#### [What you need to do]
The answer must be every entry, retyped without a single difference.

Stored records
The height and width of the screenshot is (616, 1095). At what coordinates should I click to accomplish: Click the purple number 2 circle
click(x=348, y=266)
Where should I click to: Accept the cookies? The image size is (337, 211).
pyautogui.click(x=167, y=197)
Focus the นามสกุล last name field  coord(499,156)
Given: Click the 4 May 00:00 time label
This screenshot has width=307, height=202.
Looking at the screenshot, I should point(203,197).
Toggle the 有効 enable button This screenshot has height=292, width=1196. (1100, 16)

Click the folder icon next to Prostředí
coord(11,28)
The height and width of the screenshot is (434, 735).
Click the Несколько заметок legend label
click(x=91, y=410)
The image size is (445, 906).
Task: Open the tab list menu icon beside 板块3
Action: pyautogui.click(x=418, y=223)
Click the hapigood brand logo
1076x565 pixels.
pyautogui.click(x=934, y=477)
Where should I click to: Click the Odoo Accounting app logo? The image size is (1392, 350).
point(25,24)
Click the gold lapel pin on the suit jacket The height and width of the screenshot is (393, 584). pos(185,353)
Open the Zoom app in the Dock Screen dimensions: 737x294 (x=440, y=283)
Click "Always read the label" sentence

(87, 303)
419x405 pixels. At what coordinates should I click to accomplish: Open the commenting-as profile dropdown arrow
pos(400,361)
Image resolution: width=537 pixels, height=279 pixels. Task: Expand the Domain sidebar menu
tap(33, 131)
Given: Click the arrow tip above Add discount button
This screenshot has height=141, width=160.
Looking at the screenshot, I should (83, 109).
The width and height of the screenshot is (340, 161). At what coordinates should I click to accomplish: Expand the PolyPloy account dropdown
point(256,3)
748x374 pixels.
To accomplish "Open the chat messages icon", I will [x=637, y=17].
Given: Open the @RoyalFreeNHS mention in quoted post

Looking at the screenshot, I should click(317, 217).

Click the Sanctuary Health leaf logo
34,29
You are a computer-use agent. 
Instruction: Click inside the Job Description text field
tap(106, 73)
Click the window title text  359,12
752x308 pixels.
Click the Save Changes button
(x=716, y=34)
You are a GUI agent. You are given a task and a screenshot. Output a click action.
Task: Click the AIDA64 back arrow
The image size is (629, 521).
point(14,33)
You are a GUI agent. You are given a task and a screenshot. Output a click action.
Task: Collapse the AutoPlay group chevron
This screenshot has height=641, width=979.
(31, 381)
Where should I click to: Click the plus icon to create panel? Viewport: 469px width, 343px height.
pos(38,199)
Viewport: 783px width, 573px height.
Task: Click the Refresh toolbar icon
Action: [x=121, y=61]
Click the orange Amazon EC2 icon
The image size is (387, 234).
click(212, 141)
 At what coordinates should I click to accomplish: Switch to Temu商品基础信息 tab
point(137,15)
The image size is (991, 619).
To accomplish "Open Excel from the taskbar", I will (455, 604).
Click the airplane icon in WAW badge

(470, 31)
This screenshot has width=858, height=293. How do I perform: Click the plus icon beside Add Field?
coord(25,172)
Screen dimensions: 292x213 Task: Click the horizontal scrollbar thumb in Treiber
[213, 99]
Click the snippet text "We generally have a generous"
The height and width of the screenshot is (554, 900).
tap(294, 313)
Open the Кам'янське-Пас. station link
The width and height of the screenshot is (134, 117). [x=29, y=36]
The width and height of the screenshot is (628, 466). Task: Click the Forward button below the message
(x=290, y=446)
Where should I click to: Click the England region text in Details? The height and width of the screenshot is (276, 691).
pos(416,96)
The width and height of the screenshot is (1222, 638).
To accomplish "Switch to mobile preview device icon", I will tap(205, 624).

#### [Answer]
The height and width of the screenshot is (616, 1095). At what coordinates should I click to accomplish: Click the purple number 2 circle
click(x=348, y=266)
Where should I click to: Accept the cookies? The image size is (337, 211).
pyautogui.click(x=167, y=197)
Focus the นามสกุล last name field  coord(499,156)
Given: Click the 4 May 00:00 time label
This screenshot has width=307, height=202.
Looking at the screenshot, I should point(203,197).
Toggle the 有効 enable button This screenshot has height=292, width=1196. (1100, 16)

Click the folder icon next to Prostředí
coord(11,28)
The height and width of the screenshot is (434, 735).
Click the Несколько заметок legend label
click(x=91, y=410)
The image size is (445, 906).
Task: Open the tab list menu icon beside 板块3
Action: pyautogui.click(x=418, y=223)
Click the hapigood brand logo
1076x565 pixels.
pyautogui.click(x=934, y=477)
Where should I click to: Click the Odoo Accounting app logo? The image size is (1392, 350).
point(25,24)
Click the gold lapel pin on the suit jacket The height and width of the screenshot is (393, 584). pos(185,353)
Open the Zoom app in the Dock Screen dimensions: 737x294 (x=440, y=283)
Click "Always read the label" sentence

(87, 303)
419x405 pixels. At what coordinates should I click to accomplish: Open the commenting-as profile dropdown arrow
pos(400,361)
Image resolution: width=537 pixels, height=279 pixels. Task: Expand the Domain sidebar menu
tap(33, 131)
Given: Click the arrow tip above Add discount button
This screenshot has height=141, width=160.
Looking at the screenshot, I should (83, 109).
The width and height of the screenshot is (340, 161). At what coordinates should I click to accomplish: Expand the PolyPloy account dropdown
point(256,3)
748x374 pixels.
To accomplish "Open the chat messages icon", I will [x=637, y=17].
Given: Open the @RoyalFreeNHS mention in quoted post

Looking at the screenshot, I should click(317, 217).

Click the Sanctuary Health leaf logo
34,29
You are a computer-use agent. 
Instruction: Click inside the Job Description text field
tap(106, 73)
Click the window title text  359,12
752x308 pixels.
Click the Save Changes button
(x=716, y=34)
You are a GUI agent. You are given a task and a screenshot. Output a click action.
Task: Click the AIDA64 back arrow
The image size is (629, 521).
point(14,33)
You are a GUI agent. You are given a task and a screenshot. Output a click action.
Task: Collapse the AutoPlay group chevron
This screenshot has height=641, width=979.
(31, 381)
Where should I click to: Click the plus icon to create panel? Viewport: 469px width, 343px height.
pos(38,199)
Viewport: 783px width, 573px height.
Task: Click the Refresh toolbar icon
Action: [x=121, y=61]
Click the orange Amazon EC2 icon
The image size is (387, 234).
click(212, 141)
 At what coordinates should I click to accomplish: Switch to Temu商品基础信息 tab
point(137,15)
The image size is (991, 619).
To accomplish "Open Excel from the taskbar", I will (455, 604).
Click the airplane icon in WAW badge

(470, 31)
This screenshot has width=858, height=293. How do I perform: Click the plus icon beside Add Field?
coord(25,172)
Screen dimensions: 292x213 Task: Click the horizontal scrollbar thumb in Treiber
[213, 99]
Click the snippet text "We generally have a generous"
The height and width of the screenshot is (554, 900).
tap(294, 313)
Open the Кам'янське-Пас. station link
The width and height of the screenshot is (134, 117). [x=29, y=36]
The width and height of the screenshot is (628, 466). Task: Click the Forward button below the message
(x=290, y=446)
Where should I click to: Click the England region text in Details? The height and width of the screenshot is (276, 691).
pos(416,96)
The width and height of the screenshot is (1222, 638).
To accomplish "Switch to mobile preview device icon", I will tap(205, 624).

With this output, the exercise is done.